(Extracted information)

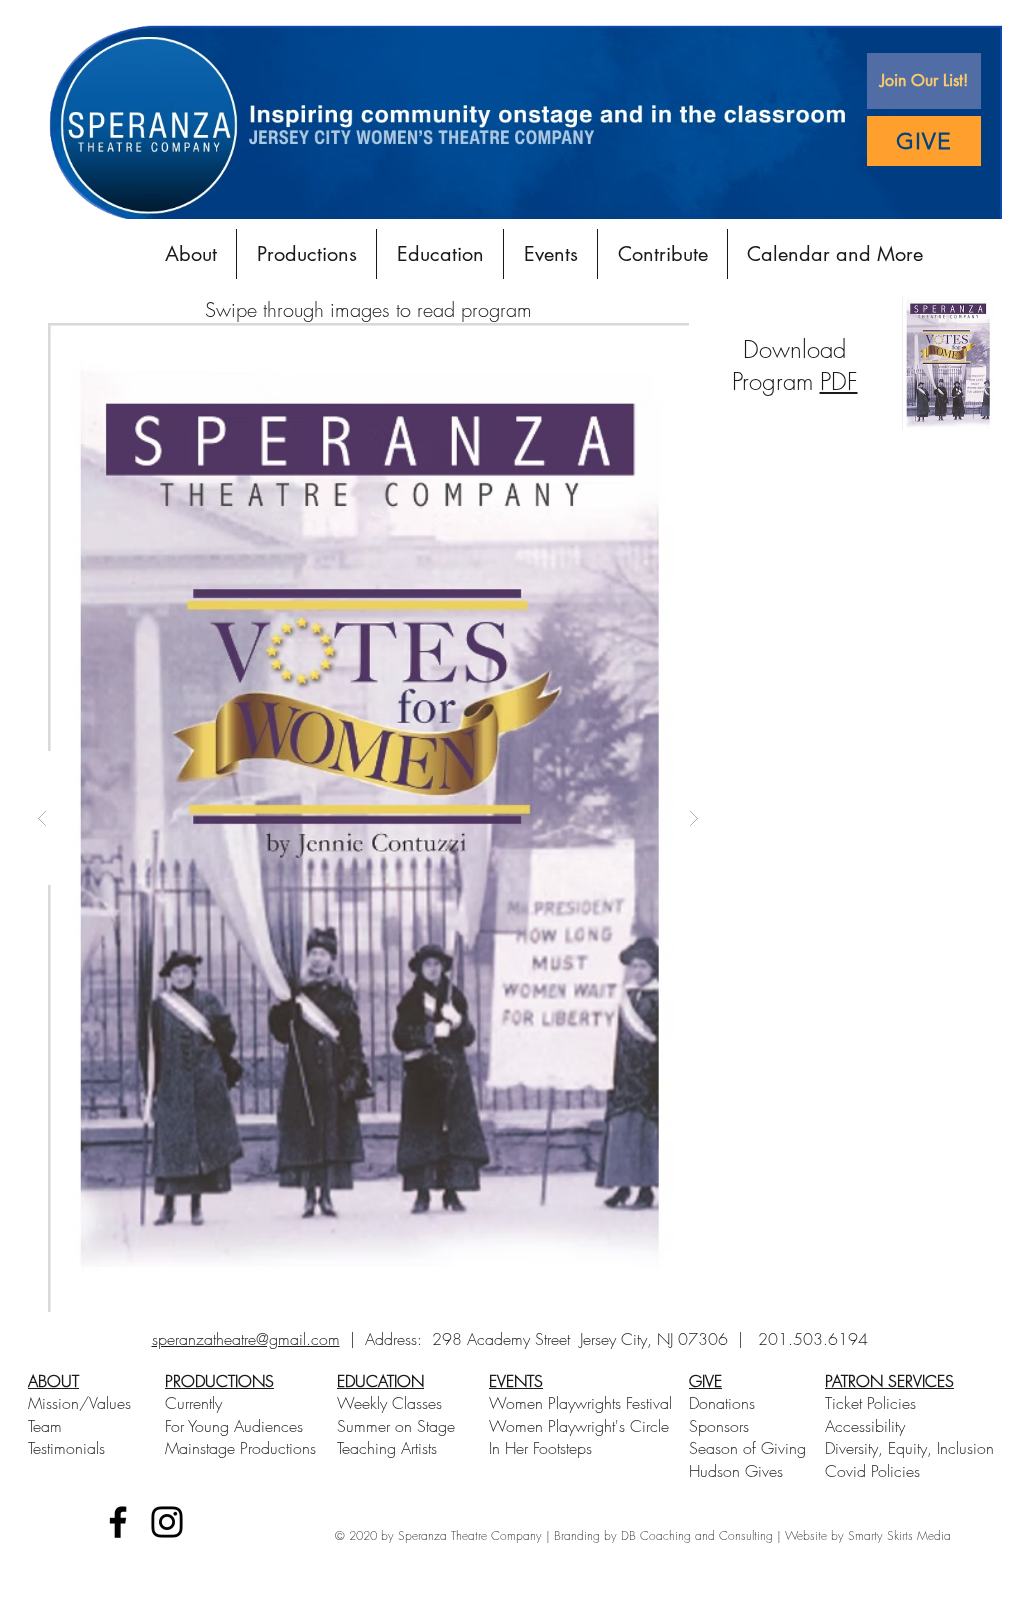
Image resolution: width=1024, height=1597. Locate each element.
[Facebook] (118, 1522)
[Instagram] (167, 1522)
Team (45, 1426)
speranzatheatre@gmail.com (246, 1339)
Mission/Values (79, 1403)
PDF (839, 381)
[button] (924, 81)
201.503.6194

(End Extracted information)
(Extracted information)

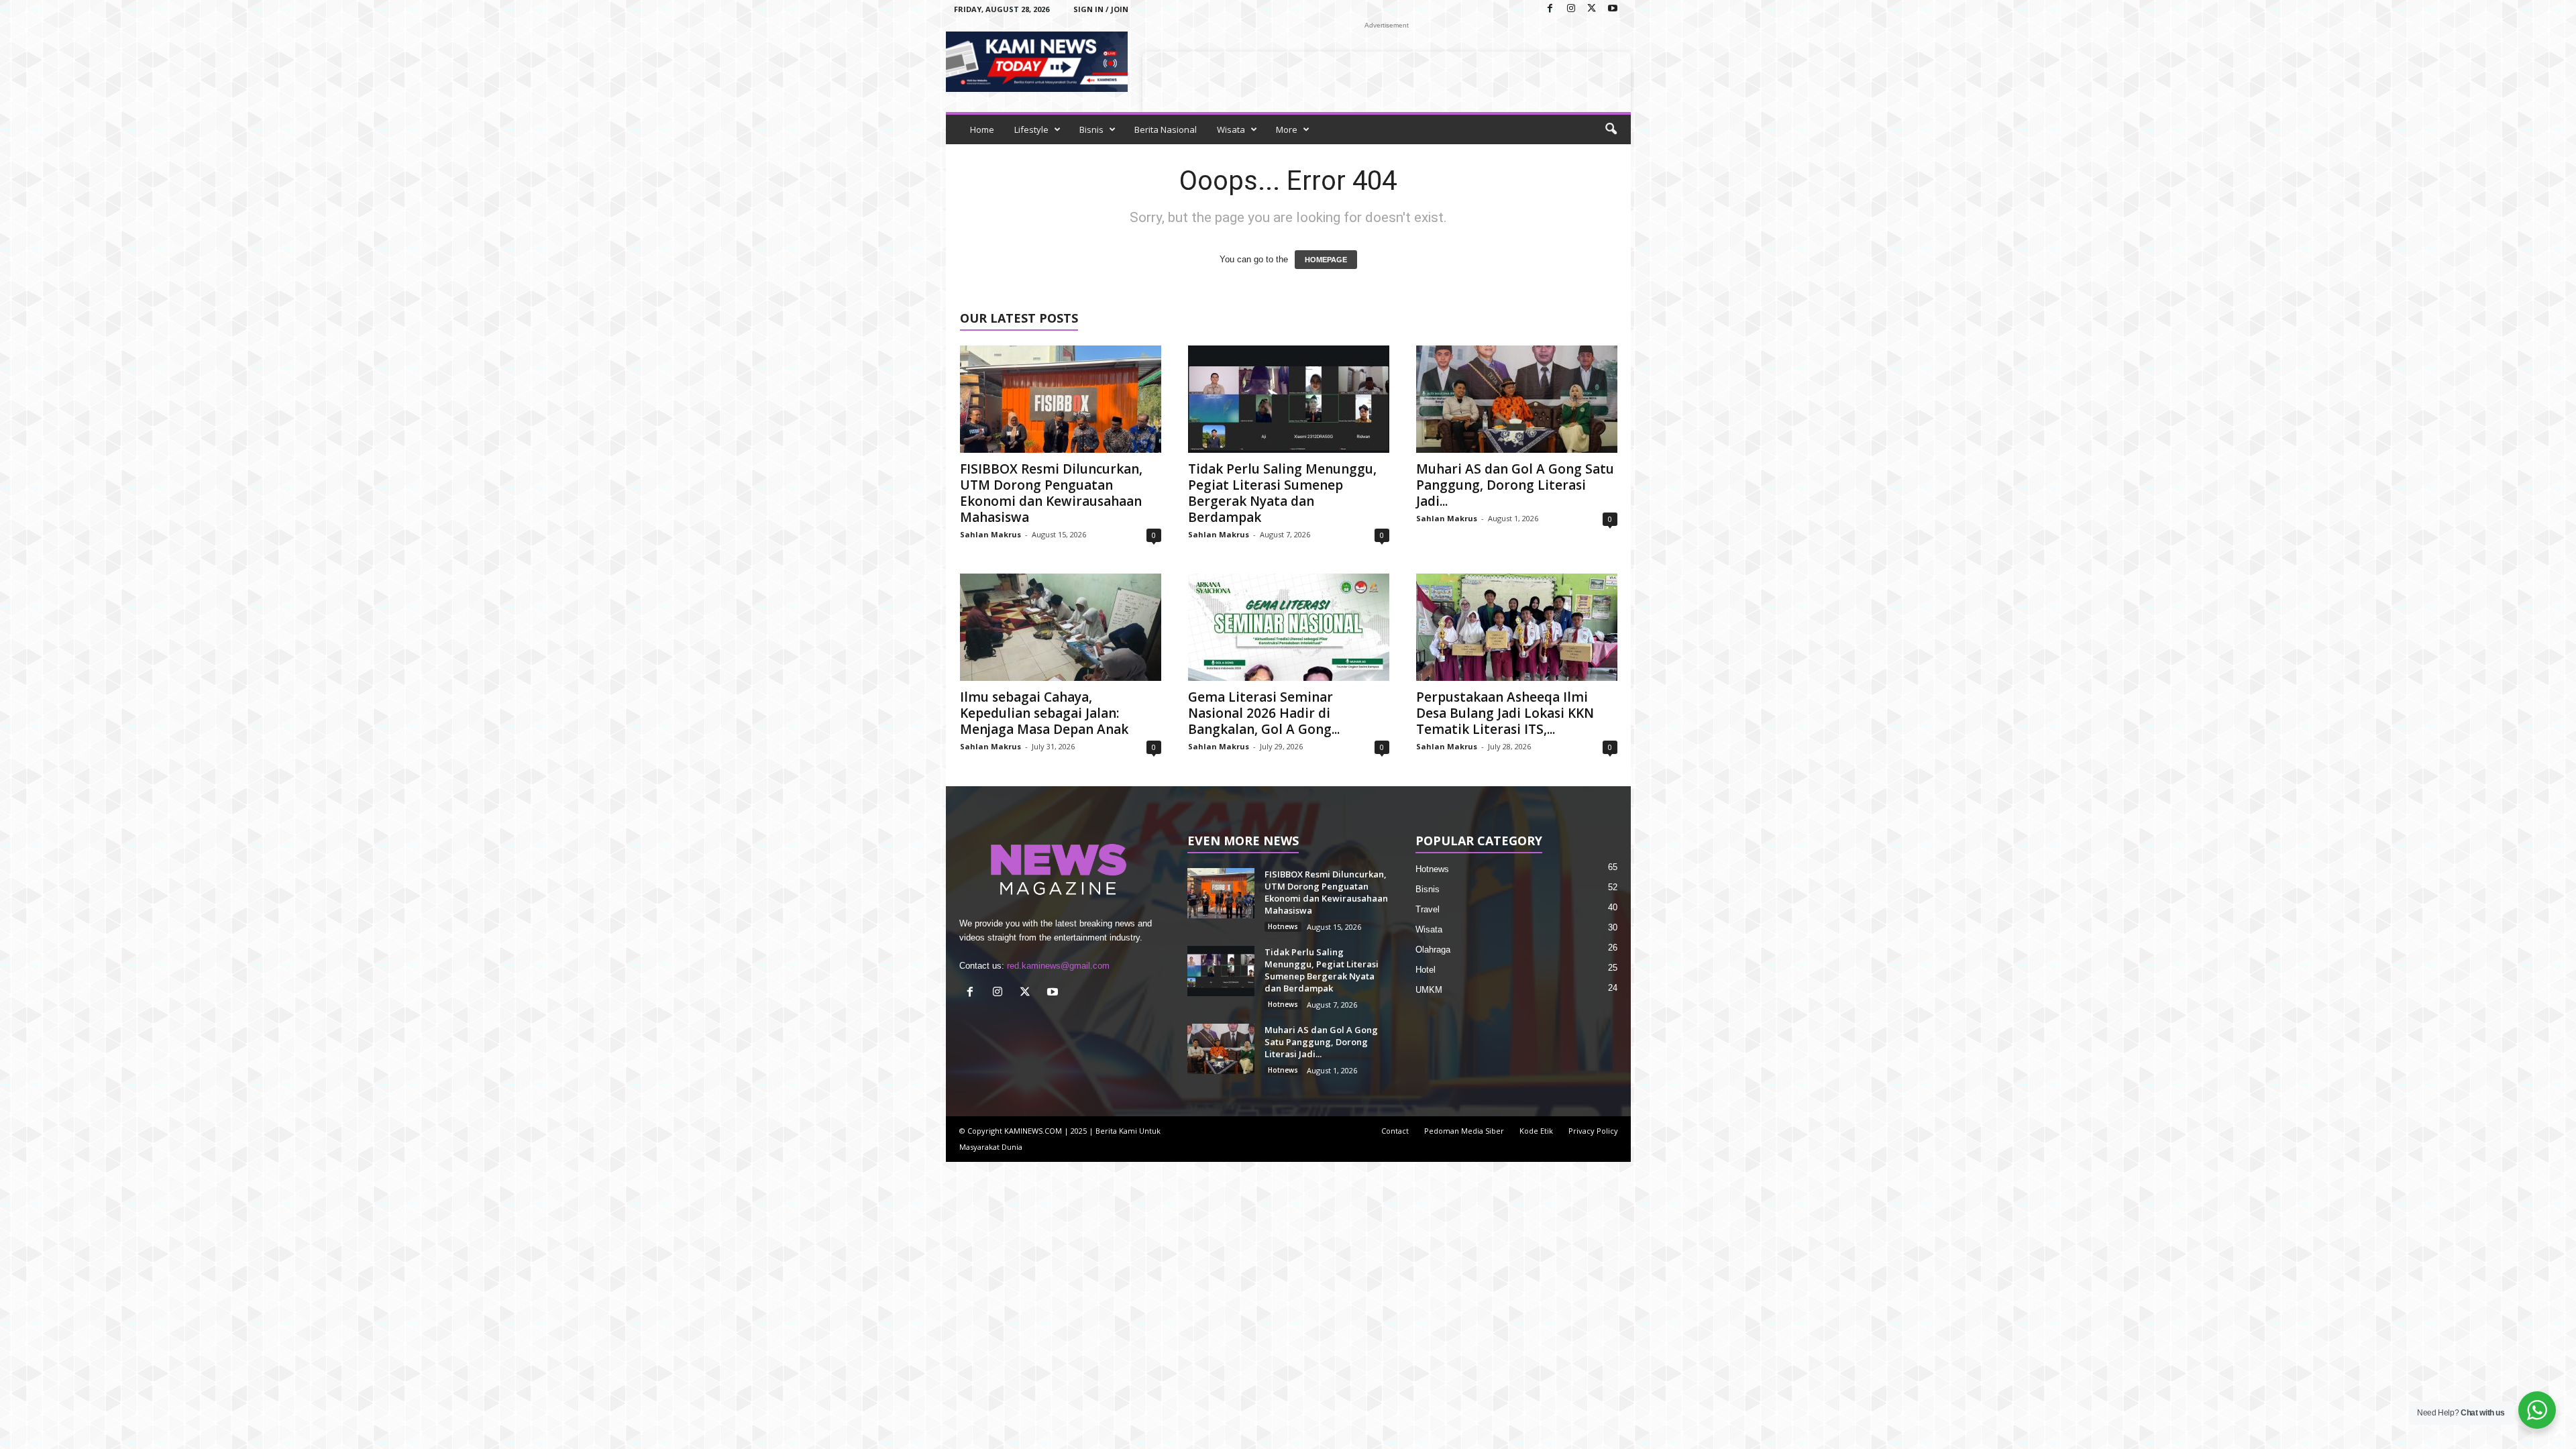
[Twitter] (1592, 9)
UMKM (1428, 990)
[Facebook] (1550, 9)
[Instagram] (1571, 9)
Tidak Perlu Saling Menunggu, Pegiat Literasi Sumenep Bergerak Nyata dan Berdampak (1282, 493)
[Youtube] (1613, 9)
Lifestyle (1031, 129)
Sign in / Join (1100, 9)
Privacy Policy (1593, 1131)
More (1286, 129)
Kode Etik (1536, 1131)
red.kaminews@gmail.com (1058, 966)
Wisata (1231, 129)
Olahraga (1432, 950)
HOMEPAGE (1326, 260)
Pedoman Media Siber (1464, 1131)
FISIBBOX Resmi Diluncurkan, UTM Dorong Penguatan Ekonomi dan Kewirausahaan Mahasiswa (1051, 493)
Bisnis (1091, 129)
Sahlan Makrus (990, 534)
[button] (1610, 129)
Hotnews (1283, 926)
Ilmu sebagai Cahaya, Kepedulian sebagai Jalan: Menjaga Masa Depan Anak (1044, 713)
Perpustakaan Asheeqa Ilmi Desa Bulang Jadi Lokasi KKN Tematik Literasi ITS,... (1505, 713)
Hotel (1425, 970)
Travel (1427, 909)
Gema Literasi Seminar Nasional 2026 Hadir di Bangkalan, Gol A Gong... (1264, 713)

(End Extracted information)

▸ Directions: Which lines of the records contain "gmail"? Show each of them.

▸ Answer box:
speranzatheatre@gmail.com (246, 1339)
red.kaminews@gmail.com (1058, 966)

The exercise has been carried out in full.